══ Task material

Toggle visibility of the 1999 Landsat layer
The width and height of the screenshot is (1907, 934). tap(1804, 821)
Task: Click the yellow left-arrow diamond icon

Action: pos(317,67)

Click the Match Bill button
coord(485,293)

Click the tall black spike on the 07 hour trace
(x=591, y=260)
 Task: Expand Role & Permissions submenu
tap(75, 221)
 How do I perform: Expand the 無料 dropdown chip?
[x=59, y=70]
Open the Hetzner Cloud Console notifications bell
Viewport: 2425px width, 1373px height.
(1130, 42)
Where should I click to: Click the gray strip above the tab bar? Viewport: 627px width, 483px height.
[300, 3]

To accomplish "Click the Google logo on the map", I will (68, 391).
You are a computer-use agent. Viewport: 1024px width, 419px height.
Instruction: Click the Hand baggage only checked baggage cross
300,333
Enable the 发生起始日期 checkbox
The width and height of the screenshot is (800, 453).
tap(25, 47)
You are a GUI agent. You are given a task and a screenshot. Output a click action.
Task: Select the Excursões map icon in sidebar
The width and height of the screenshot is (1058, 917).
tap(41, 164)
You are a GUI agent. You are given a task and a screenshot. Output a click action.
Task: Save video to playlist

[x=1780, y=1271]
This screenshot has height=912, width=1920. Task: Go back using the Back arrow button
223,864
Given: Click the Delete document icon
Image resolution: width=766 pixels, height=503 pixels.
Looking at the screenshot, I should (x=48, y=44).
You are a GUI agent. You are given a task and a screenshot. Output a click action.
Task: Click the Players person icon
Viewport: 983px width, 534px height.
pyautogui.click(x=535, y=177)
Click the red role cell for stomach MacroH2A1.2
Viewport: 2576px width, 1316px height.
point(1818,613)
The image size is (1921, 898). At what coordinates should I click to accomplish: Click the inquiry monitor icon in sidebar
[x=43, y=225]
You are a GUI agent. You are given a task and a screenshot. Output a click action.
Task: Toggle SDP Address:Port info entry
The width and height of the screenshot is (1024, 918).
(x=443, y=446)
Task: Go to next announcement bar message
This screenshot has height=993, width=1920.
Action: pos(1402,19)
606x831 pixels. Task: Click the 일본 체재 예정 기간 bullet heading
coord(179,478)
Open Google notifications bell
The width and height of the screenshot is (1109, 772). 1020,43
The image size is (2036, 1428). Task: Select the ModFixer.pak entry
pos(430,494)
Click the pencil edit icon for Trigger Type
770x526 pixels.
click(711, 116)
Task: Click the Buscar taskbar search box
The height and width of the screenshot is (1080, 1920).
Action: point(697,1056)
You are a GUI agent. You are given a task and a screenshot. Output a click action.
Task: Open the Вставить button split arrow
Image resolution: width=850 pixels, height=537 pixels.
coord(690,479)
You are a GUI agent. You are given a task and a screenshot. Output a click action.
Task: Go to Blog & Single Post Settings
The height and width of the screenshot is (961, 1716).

════

Task statement:
Copy out all of the lines above word for word.

Task result:
Toggle visibility of the 1999 Landsat layer
The width and height of the screenshot is (1907, 934). tap(1804, 821)
Task: Click the yellow left-arrow diamond icon

Action: pos(317,67)

Click the Match Bill button
coord(485,293)

Click the tall black spike on the 07 hour trace
(x=591, y=260)
 Task: Expand Role & Permissions submenu
tap(75, 221)
 How do I perform: Expand the 無料 dropdown chip?
[x=59, y=70]
Open the Hetzner Cloud Console notifications bell
Viewport: 2425px width, 1373px height.
(1130, 42)
Where should I click to: Click the gray strip above the tab bar? Viewport: 627px width, 483px height.
[300, 3]

To accomplish "Click the Google logo on the map", I will (68, 391).
You are a computer-use agent. Viewport: 1024px width, 419px height.
Instruction: Click the Hand baggage only checked baggage cross
300,333
Enable the 发生起始日期 checkbox
The width and height of the screenshot is (800, 453).
tap(25, 47)
You are a GUI agent. You are given a task and a screenshot. Output a click action.
Task: Select the Excursões map icon in sidebar
The width and height of the screenshot is (1058, 917).
tap(41, 164)
You are a GUI agent. You are given a task and a screenshot. Output a click action.
Task: Save video to playlist

[x=1780, y=1271]
This screenshot has height=912, width=1920. Task: Go back using the Back arrow button
223,864
Given: Click the Delete document icon
Image resolution: width=766 pixels, height=503 pixels.
Looking at the screenshot, I should (x=48, y=44).
You are a GUI agent. You are given a task and a screenshot. Output a click action.
Task: Click the Players person icon
Viewport: 983px width, 534px height.
pyautogui.click(x=535, y=177)
Click the red role cell for stomach MacroH2A1.2
Viewport: 2576px width, 1316px height.
point(1818,613)
The image size is (1921, 898). At what coordinates should I click to accomplish: Click the inquiry monitor icon in sidebar
[x=43, y=225]
You are a GUI agent. You are given a task and a screenshot. Output a click action.
Task: Toggle SDP Address:Port info entry
The width and height of the screenshot is (1024, 918).
(x=443, y=446)
Task: Go to next announcement bar message
This screenshot has height=993, width=1920.
Action: pos(1402,19)
606x831 pixels. Task: Click the 일본 체재 예정 기간 bullet heading
coord(179,478)
Open Google notifications bell
The width and height of the screenshot is (1109, 772). 1020,43
The image size is (2036, 1428). Task: Select the ModFixer.pak entry
pos(430,494)
Click the pencil edit icon for Trigger Type
770x526 pixels.
click(711, 116)
Task: Click the Buscar taskbar search box
The height and width of the screenshot is (1080, 1920).
Action: point(697,1056)
You are a GUI agent. You are given a task and a screenshot. Output a click action.
Task: Open the Вставить button split arrow
Image resolution: width=850 pixels, height=537 pixels.
coord(690,479)
You are a GUI agent. You are given a task and a screenshot. Output a click action.
Task: Go to Blog & Single Post Settings
The height and width of the screenshot is (961, 1716).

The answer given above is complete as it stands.